Electromagnetic cyclotron waves in the dayside subsolar outer magnetosphere generated by enhanced solar wind pressure: EMIC wave coherency

Abstract

Electromagnetic ion (proton) cyclotron (EMIC) waves and whistler mode chorus are simultaneously detected in the Earth’s dayside subsolar outer magnetosphere. The observations were made near the magnetic equator 3.1∘ –1.5∘ magnetic latitude at 1300 magnetic local time from L = 9.9 to 7.0. It is hypothesized that the solar wind external pressure caused preexisting energetic 10–100 keV protons and electrons to be energized in the T⟂ component by betatron acceleration and the resultant temperature anisotropy (T⟂ >T∥) formed led to the simultaneous generation of both EMIC (ion) and chorus (electron) waves. The EMIC waves had maximum wave amplitudes of ∼6 nT in a ∼60 nT ambient field B0. The observed EMIC wave amplitudes were about ∼10 times higher than the usually observed chorus amplitudes (∼0.1–0.5 nT). The EMIC waves are found to be coherent to quasi-coherent in nature. Calculations of relativistic ∼1–2 MeV electron pitch angle transport are made using the measured wave amplitudes and wave packet lengths. Wave coherency was assumed.
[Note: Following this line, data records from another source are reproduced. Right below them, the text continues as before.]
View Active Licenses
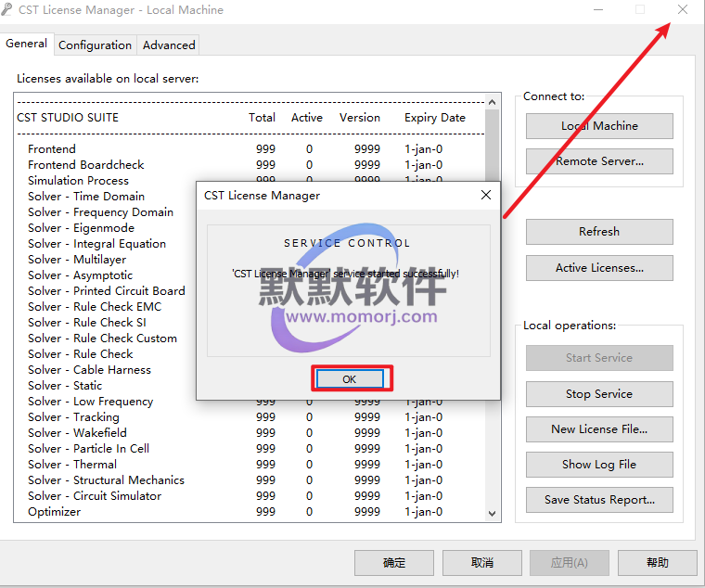The width and height of the screenshot is (705, 588). coord(599,268)
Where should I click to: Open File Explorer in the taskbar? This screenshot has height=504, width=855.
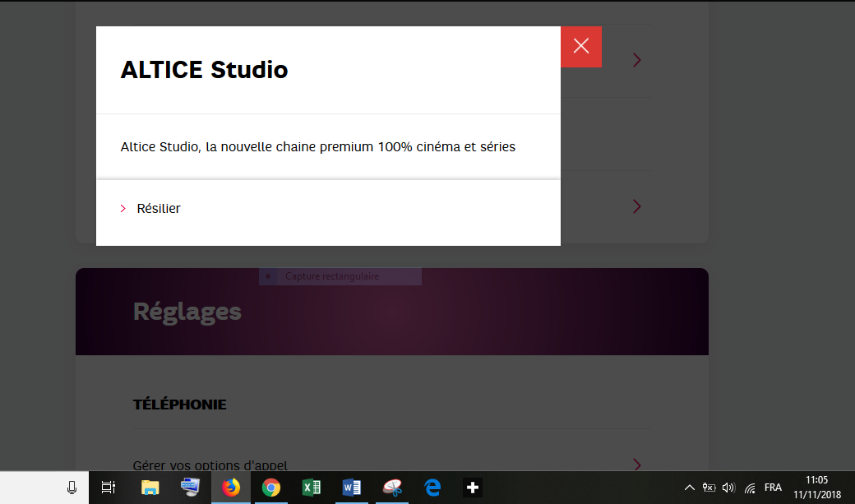click(150, 487)

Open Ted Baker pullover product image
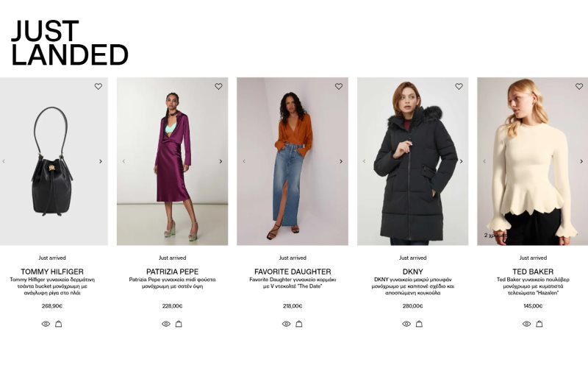click(532, 161)

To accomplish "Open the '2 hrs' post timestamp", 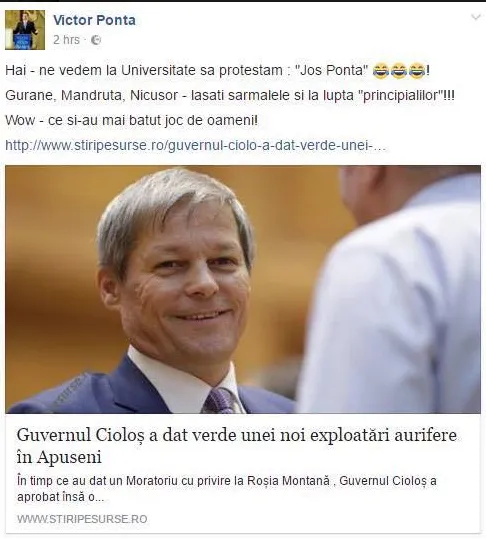I will [66, 40].
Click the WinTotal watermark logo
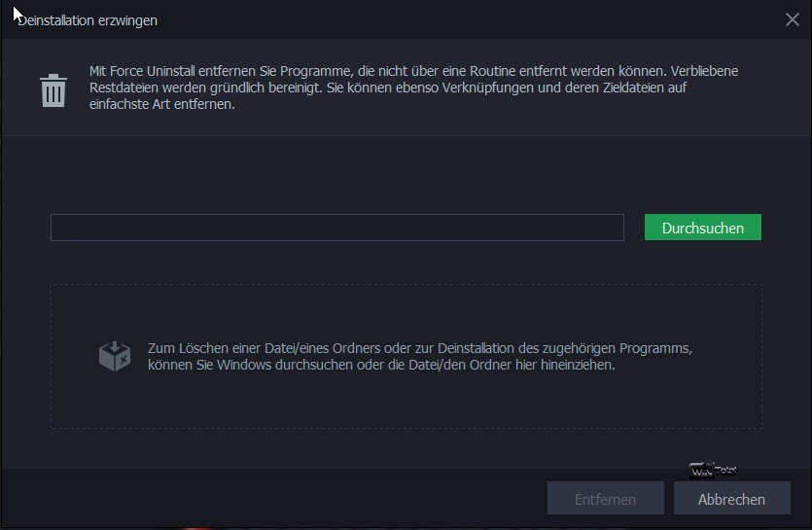 pos(713,471)
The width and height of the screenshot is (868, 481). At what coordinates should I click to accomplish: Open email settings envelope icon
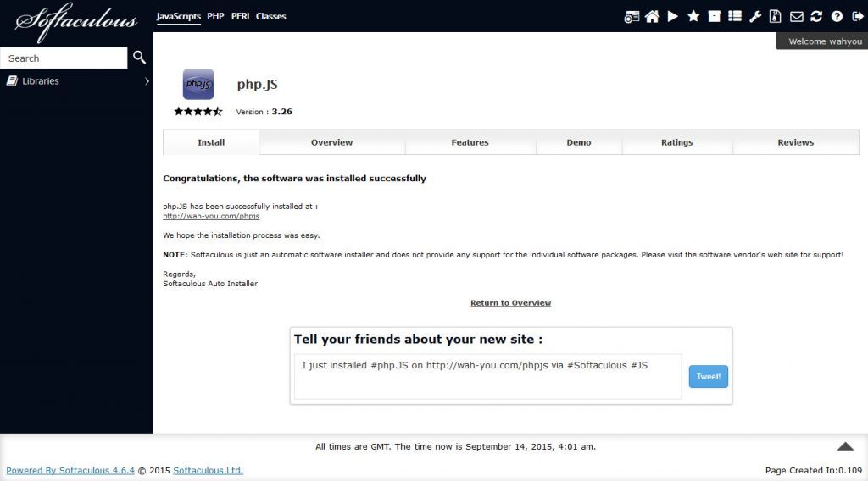796,16
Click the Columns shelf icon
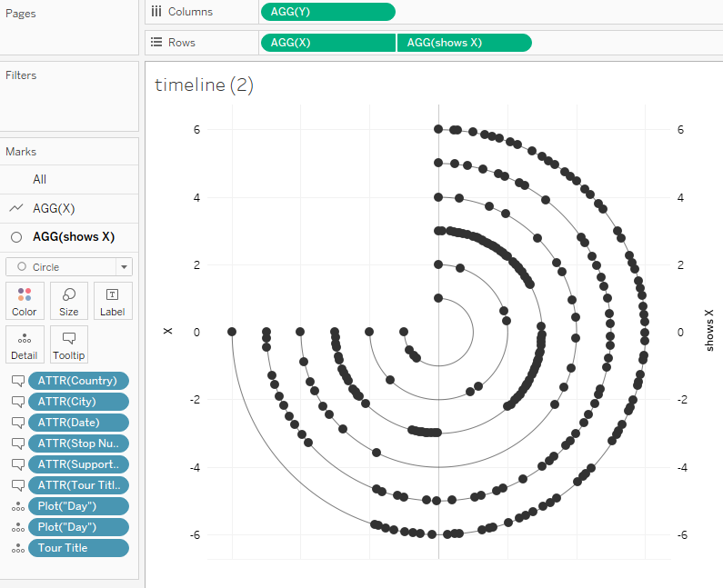723x588 pixels. [x=156, y=12]
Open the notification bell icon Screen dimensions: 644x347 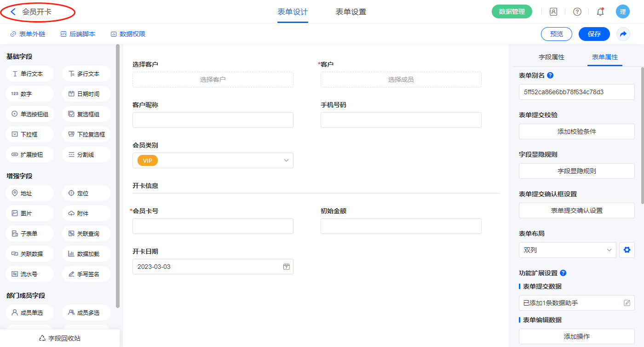pos(600,12)
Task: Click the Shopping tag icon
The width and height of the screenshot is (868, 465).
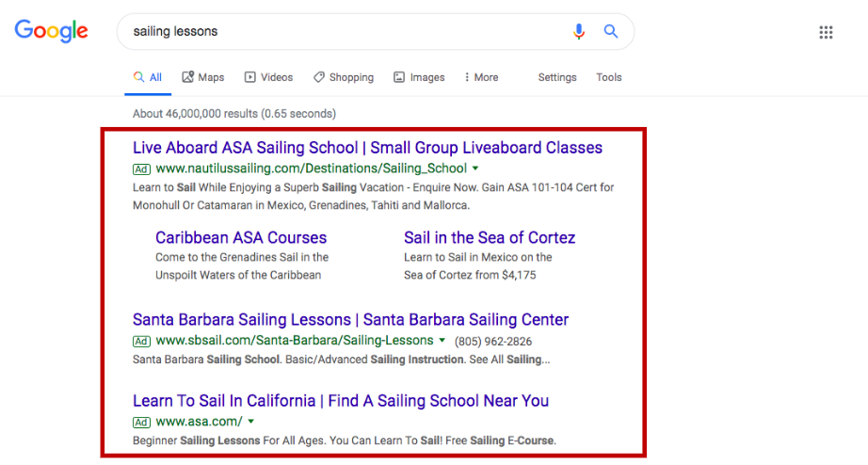Action: [x=319, y=77]
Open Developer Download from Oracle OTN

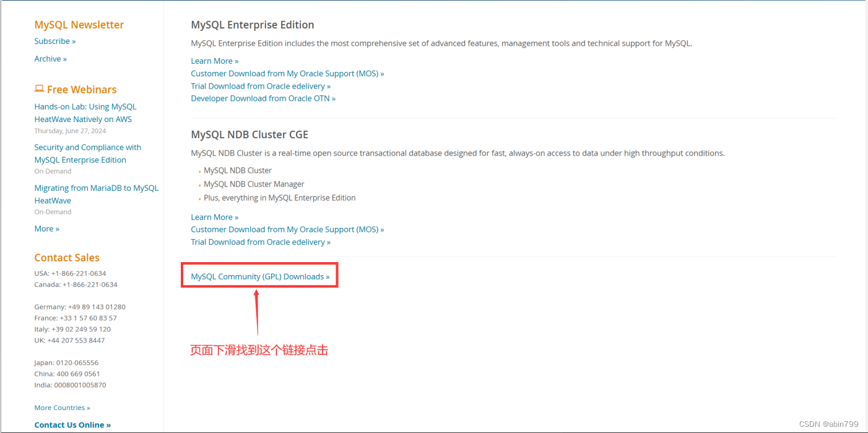coord(263,98)
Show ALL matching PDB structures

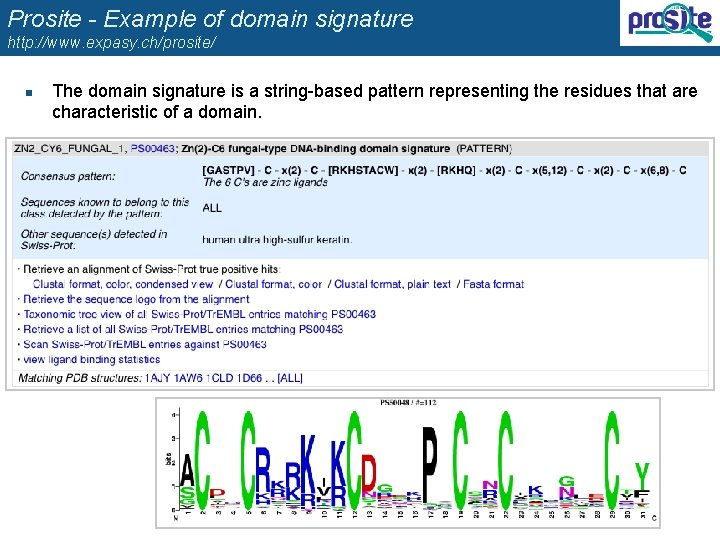pos(290,378)
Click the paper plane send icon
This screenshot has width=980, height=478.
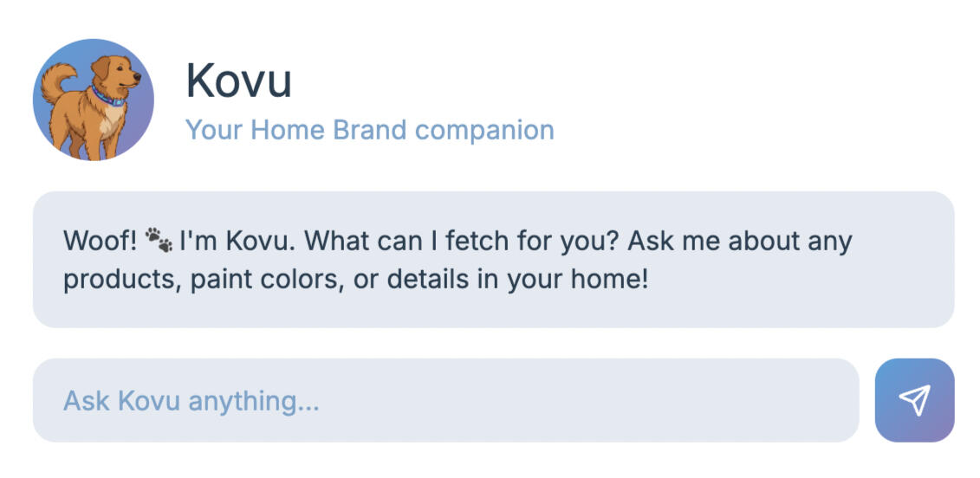(x=914, y=400)
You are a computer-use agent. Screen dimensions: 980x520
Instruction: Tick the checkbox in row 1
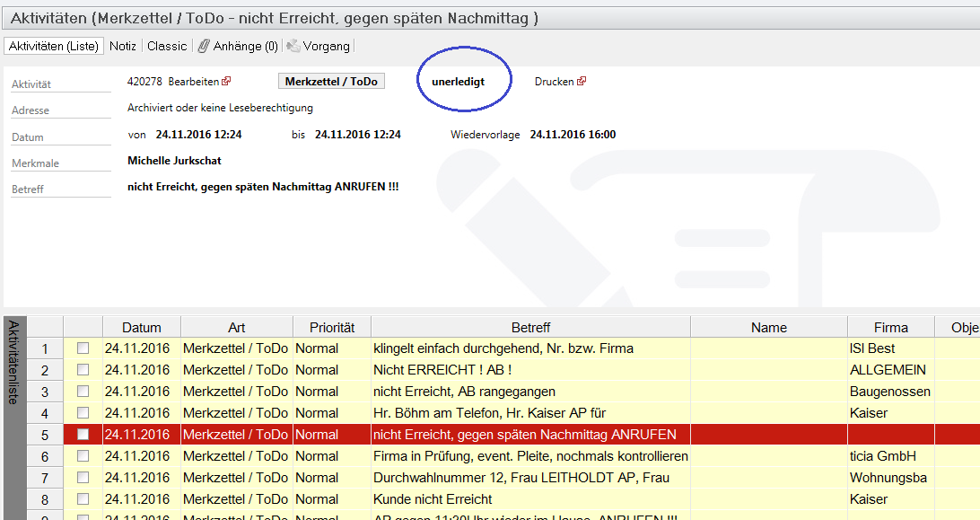coord(83,348)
Calculations show that in a ∼25–50 ms interaction with an EMIC wave packet, relativistic electron can be transported ∼27∘ in pitch. Assuming dipole magnetic field lines for a L = 9 case, the cyclotron resonant interaction is terminated ∼±20∘ away from the magnetic equator due to lack of resonance at higher latitudes. It is concluded that relativistic electron anomalous cyclotron resonant interactions with coherent EMIC waves near the equatorial plane is an excellent loss mechanism for these particles. It is also shown that E >1 MeV electrons cyclotron resonating with coherent chorus is an unlikely mechanism for relativistic microbursts. Temporal structures of ∼30 keV precipitating protons will be ∼2–3 s which will be measurable at the top of the ionosphere.